**TASK DIRECTIONS:**
Your task is to work out how many lines in the data that follows hold "visibility" and to state that number alone.

**PROVIDED DATA:**

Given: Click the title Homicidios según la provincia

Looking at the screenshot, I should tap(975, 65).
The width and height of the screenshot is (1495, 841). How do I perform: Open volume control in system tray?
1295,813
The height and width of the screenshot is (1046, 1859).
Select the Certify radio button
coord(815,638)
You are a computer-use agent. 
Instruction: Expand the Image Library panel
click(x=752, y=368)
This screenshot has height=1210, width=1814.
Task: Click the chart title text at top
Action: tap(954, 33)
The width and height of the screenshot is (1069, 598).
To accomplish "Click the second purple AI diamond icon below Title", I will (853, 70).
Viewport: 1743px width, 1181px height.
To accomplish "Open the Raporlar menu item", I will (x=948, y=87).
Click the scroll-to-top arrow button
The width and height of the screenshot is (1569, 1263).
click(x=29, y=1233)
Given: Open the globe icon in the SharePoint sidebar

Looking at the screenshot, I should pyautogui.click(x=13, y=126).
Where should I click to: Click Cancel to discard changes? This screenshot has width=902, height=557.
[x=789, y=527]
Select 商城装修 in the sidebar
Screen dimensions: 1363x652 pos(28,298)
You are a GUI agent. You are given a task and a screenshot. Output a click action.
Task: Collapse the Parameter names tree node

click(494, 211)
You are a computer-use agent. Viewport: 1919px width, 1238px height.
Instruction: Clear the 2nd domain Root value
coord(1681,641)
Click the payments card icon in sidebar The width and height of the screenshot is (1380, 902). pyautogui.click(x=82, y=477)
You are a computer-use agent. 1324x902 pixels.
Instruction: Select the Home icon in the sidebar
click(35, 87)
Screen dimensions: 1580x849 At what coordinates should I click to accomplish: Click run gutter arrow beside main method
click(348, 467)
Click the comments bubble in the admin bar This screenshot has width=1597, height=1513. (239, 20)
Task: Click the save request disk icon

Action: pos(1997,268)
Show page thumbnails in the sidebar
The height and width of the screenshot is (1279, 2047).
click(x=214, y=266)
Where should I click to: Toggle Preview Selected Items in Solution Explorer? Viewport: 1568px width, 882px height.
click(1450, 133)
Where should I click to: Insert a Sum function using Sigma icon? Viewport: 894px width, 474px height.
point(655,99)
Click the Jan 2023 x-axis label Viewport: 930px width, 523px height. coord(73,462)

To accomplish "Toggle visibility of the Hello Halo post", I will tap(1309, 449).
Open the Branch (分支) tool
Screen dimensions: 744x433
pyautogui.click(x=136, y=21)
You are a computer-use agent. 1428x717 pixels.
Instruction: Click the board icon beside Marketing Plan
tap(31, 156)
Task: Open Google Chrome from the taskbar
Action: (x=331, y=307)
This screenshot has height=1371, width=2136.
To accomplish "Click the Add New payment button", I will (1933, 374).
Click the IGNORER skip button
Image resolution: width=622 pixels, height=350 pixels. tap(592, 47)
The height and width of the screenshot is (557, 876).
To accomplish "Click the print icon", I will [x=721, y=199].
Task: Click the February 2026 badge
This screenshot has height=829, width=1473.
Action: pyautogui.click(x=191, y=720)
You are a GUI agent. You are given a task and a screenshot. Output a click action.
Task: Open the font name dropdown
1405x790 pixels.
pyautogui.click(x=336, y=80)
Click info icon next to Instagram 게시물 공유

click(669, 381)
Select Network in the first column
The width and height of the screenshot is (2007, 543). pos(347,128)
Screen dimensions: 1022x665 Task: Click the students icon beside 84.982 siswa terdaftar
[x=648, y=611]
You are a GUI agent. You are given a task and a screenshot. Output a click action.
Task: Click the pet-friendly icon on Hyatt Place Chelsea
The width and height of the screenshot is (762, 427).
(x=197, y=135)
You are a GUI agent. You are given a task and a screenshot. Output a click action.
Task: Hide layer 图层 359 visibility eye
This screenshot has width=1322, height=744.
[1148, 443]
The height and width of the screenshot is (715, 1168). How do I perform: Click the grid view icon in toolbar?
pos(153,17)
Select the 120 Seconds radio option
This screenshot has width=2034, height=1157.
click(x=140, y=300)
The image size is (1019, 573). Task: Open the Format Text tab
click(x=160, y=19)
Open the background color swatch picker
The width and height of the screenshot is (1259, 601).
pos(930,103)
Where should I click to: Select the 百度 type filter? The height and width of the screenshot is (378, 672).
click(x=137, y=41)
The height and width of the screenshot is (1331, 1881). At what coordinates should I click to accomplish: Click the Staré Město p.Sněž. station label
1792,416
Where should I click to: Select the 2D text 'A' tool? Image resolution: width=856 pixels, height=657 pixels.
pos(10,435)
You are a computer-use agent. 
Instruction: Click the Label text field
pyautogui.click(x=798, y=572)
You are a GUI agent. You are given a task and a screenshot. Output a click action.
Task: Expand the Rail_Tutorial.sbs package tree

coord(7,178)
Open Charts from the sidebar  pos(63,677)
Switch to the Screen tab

**EXERCISE RESPONSE:**
2